Tim Berners-Lee likes to talk a lot about this. Last year in Honolulu at WWW2002, his keynote was Specs Count, and much of it was about the value in the ability to be able to perform successive application of public specifications in order to understand a message. That’s contextual knowledge, and as you can see in his talk, it doesn’t begin with the HTTP message, it goes all the way down to the IP segment and Ethernet frame; even those bits must be considered (see an example of where this issue can show up in practice).

Where the Web fits in here, is with its contribution of an enormously valuable piece of contextual knowledge; RFC 2396 aka URIs. With respect to the example above, I can use URIs instead of strings, where those URIs can be used to provide the specifics of which blue I meant, by relating it to other colours.

There’s lots to be said about XML, RDF, and why SOA based Web services can never be self-descriptive (hint; too many methods). But I’ll leave it at that for now.
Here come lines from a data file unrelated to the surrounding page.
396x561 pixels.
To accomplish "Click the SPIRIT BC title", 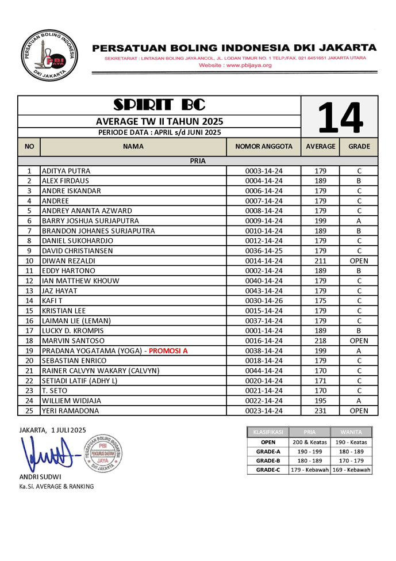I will tap(159, 105).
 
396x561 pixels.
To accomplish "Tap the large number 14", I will tap(340, 118).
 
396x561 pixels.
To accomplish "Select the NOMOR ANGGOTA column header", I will tap(264, 147).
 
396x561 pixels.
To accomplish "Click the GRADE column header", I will tap(359, 147).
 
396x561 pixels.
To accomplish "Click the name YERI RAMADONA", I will tap(70, 411).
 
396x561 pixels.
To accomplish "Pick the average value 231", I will tap(320, 411).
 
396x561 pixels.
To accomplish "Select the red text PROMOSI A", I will tap(168, 350).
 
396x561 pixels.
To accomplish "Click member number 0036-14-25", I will tap(264, 251).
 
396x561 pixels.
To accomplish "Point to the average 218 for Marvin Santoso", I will tap(320, 341).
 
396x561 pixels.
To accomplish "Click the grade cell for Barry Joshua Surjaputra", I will tap(359, 221).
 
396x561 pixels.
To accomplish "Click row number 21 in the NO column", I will tap(29, 371).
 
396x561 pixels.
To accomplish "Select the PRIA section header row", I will tap(198, 161).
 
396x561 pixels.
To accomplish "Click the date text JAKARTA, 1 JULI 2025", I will tap(52, 429).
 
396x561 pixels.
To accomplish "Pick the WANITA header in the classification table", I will tap(351, 432).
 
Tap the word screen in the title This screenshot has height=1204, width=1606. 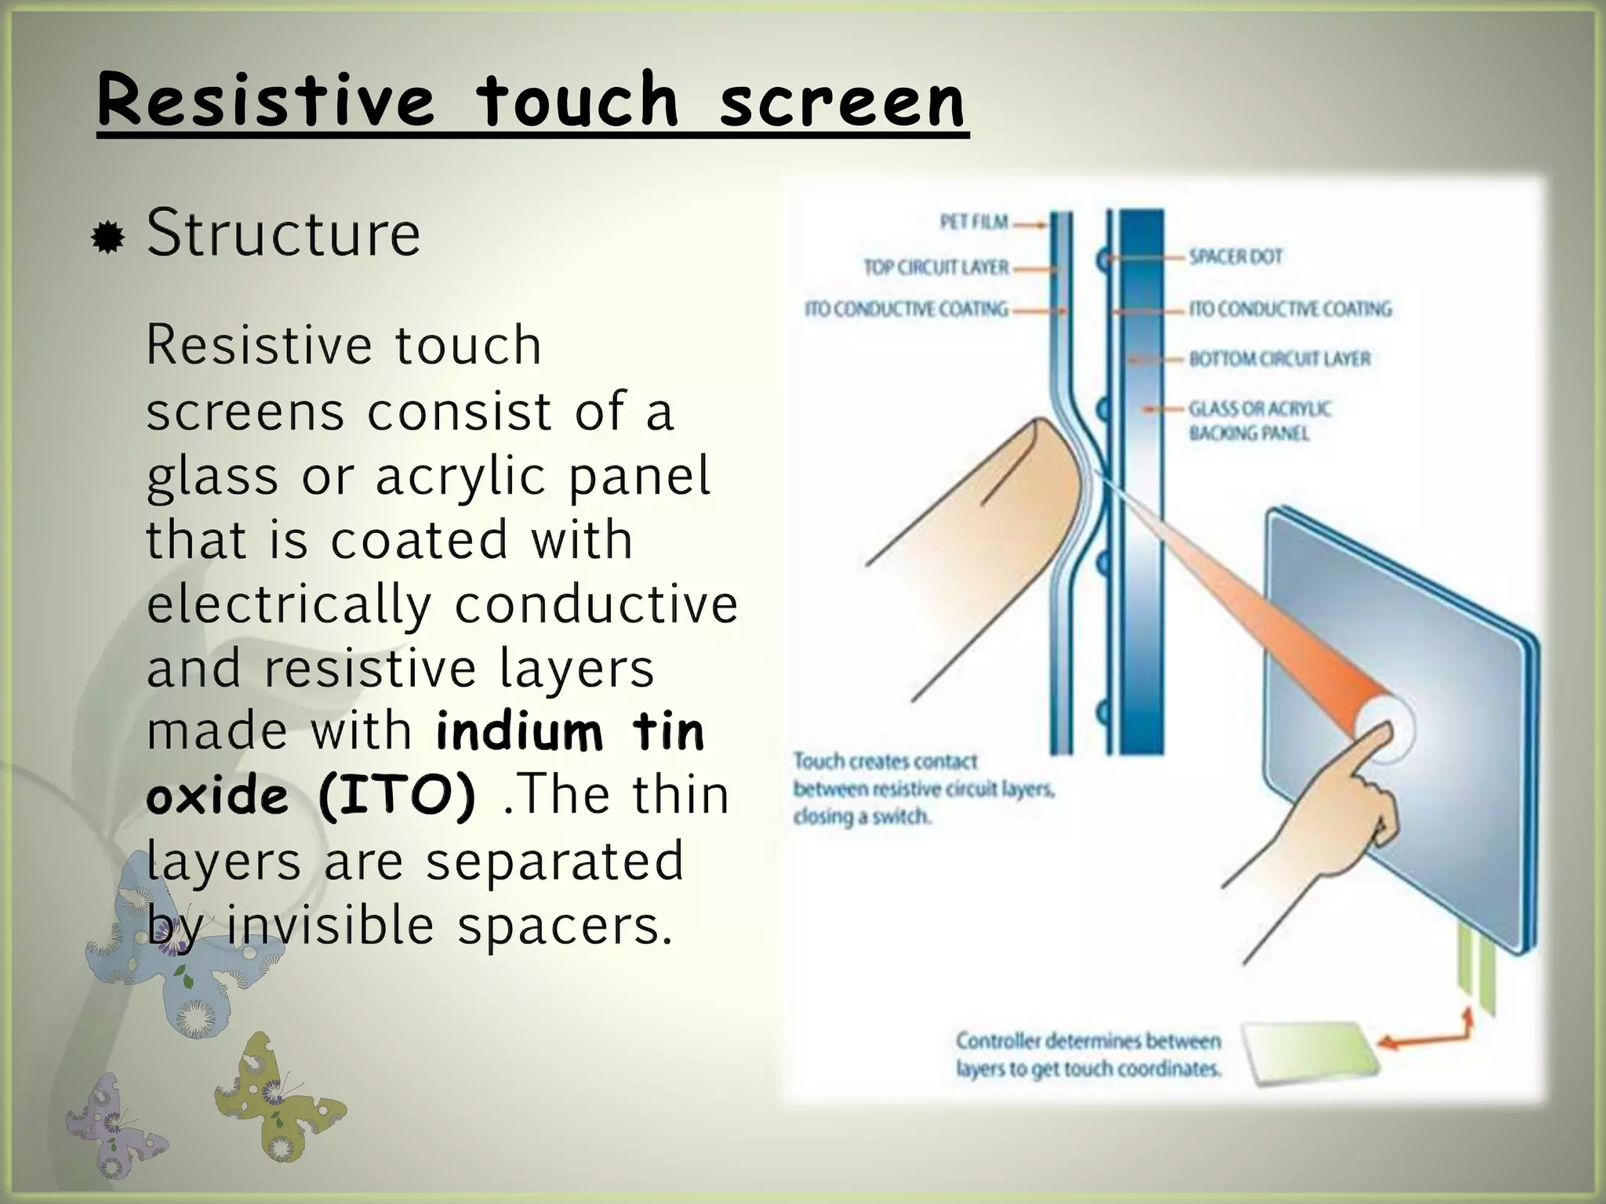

Adam Bosworth sort of lays out some requirements for a “Web services browser”. It’s really funny for me to read this, because I was struggling with exactly these same questions back in 1996 or so, coming from some seriously hard-core CORBA work, but while also being a big fan of what we called the “Universal Front End”; a chunk of software deployed everywhere which could conceivably make use of every service out there. I spent a good amount of time trying to figure out how to integrate CORBA, OpenDoc, and the Web, in an attempt to yield what Adam’s asking for. A couple of years later, I figured it out; the key was the Web’s uniform interface, that you didn’t need to give services service-specific interfaces, you could accomplish the same tasks by exposing the “data objects” (aka resources) of that service via a common set of data-object-centric methods (what Adam refers to as “Add, Delete, Modify”, but which might as well just be GET, POST, PUT, DELETE).

I can even clearly recall holding some of the same misconceptions he had. For example;

Remember, in this dream, a web services browser is primarily interacting with information, not user interface.

Suggesting that today’s Web is about user interfaces. It isn’t, it’s precisely about “interacting with information”, where each information source is provided a URI, and the information is returned on a GET. It pains me to think back to when I didn’t even understand that simple point, because it’s so darned obvious now. But I’m comforted by the fact that gurus like Adam don’t get it, yet. 8-)

Adam earlier mentioned that he was going to be talking about REST. I’m very eager to hear what he has to say about that, given how RESTful his description of a “Web services browser” is. I think he’s almost there.

And BTW, with respect to mobility, I do believe that an additional constraint on top of REST could be useful. I actually wrote up a design at Sun back in 1999 about doing Servlets as Applets, permitting application code to be run in the browser. But Applet integration with the browser was just awful at the time (I think it’s gotten worse since 8-), making this basically infeasible. I should have investigated JavaScript, but didn’t; Mod-pubsub does some of the things with JavaScript that I couldn’t do with Java, in particular intercepting submission of POST data.

Graham Glass; “Pretty much any piece of software can be exposed as a collection of services”

Mark Baker; “Pretty much any piece of software can be exposed as a graph of resources”

I guess I didn’t mention that I’m now a SearchWebServices Expert ; the kind that you can ask questions of, along with smart folk such as Sean McGrath, Anne Thomas Manes, Doron Sherman, and Roman Stanek.

The last question I was asked was;

Does WebDAV violate the principles of REST?

To which I answered, “No”, though with a caveat.